> **Problem to solve**
Pick out each line of the listing below that contains the string "height", matching case exactly, and copy those lines.
— Begin Records for processing —
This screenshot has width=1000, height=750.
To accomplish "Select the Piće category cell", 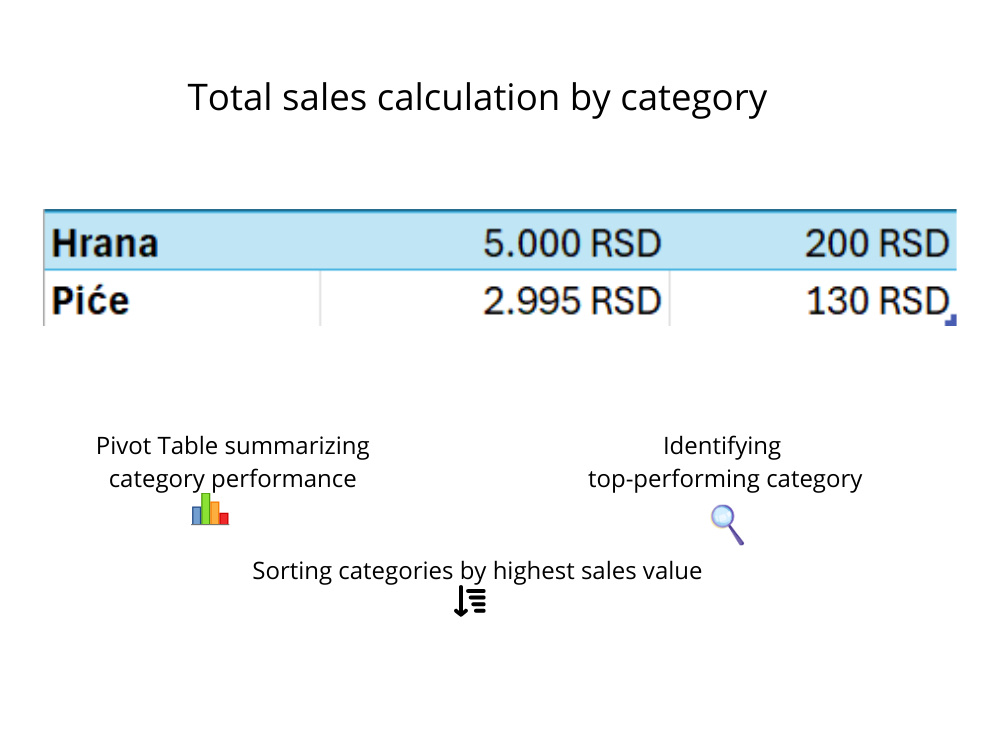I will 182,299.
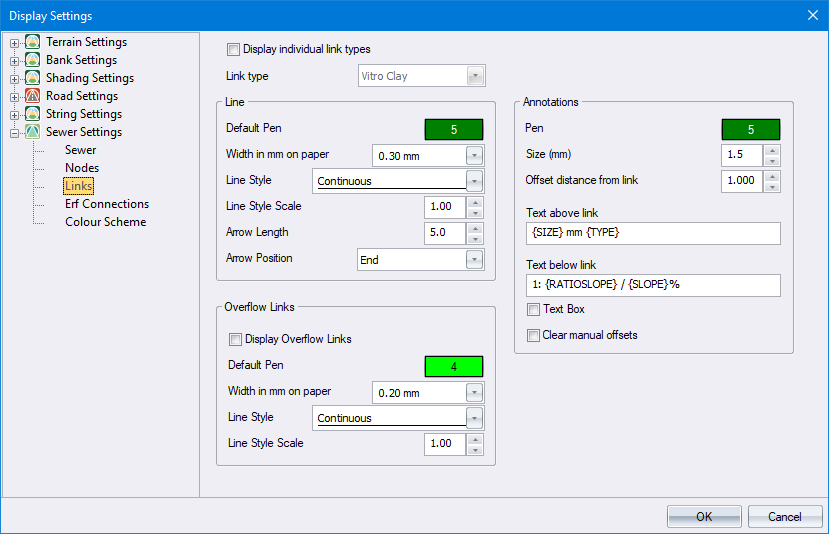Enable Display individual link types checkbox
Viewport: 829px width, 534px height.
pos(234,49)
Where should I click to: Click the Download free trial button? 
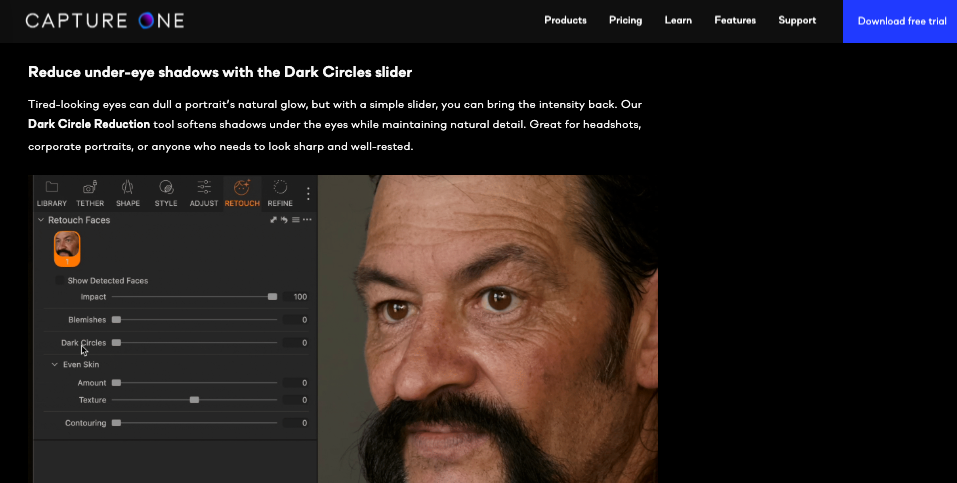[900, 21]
— End Records for processing —
> **Output of the task**
This screenshot has width=1000, height=750.
Viewport: 829px width, 534px height.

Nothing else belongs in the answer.